Estaban junto al muro los dos solos, y Carlos ya se iba.
– Tú haz lo que quieras, Martín. Tú eres un crío aún. Yo me voy al pueblo esta noche.
Martín se quedó un rato mirando la figura de su amigo, sus espaldas rectas, cuando se alejó del muro.
La envidia y la angustia de Martín no le dejaron dormir. Comprendía, estaba seguro, de que su amigo quería únicamente que su hermana supiera, sin lugar a dudas, que él, Carlos, no era un niño. Que no se le podía dejar a un lado como a un niño cualquiera, en aquellas excursiones con Oswaldo. Era una reacción parecida a la de Martín cuando a su vez había intentado deslumhrar a Carlos y Anita con sus teorías sobre el arte y con su Horacio. Pero Carlos resultaba más valiente que Martín. La admiración que sentía hacia Carlos y la sensación de su propia pequeñez y temor hicieron que el muchacho apretase las mandíbulas y hasta, a veces, notase ganas de llorar.

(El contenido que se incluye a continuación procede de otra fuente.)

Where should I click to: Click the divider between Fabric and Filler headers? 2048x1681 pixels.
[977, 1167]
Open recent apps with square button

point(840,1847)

La luna llenaba la azotea mientras Martín, con los pies desnudos, paseaba por ella. Muy a lo lejos se oía música en la finca del inglés.
En el jardín, Adela y Eugenio tomaban el fresco, y Martín les oyó hablar durante un rato. Después escuchó pasos y la puerta de entrada al cerrarse y el lloriqueo lejano de la niña más pequeña. Luego el silencio. El gramófono dejó de sonar en la finca de los pinos y se levantaron los crujidos cálidos de la noche.
A veces Martín entraba en su cuarto, que guardaba el sofoco del día y se echaba en la cama. Pero las sábanas le escocían en el cuerpo sólo con tirarse sobre ellas, y volvía a salir a la azotea. Al fin perdió la cuenta de estos paseos, de estos intentos de sueño y de olvido, de estos fracasos.
Cuando despertó se encontró dolorido en el suelo de su cuarto, sudando y rodeado por el sol de colores. Había dormido sobre los baldosines. Y se sintió muy cansado.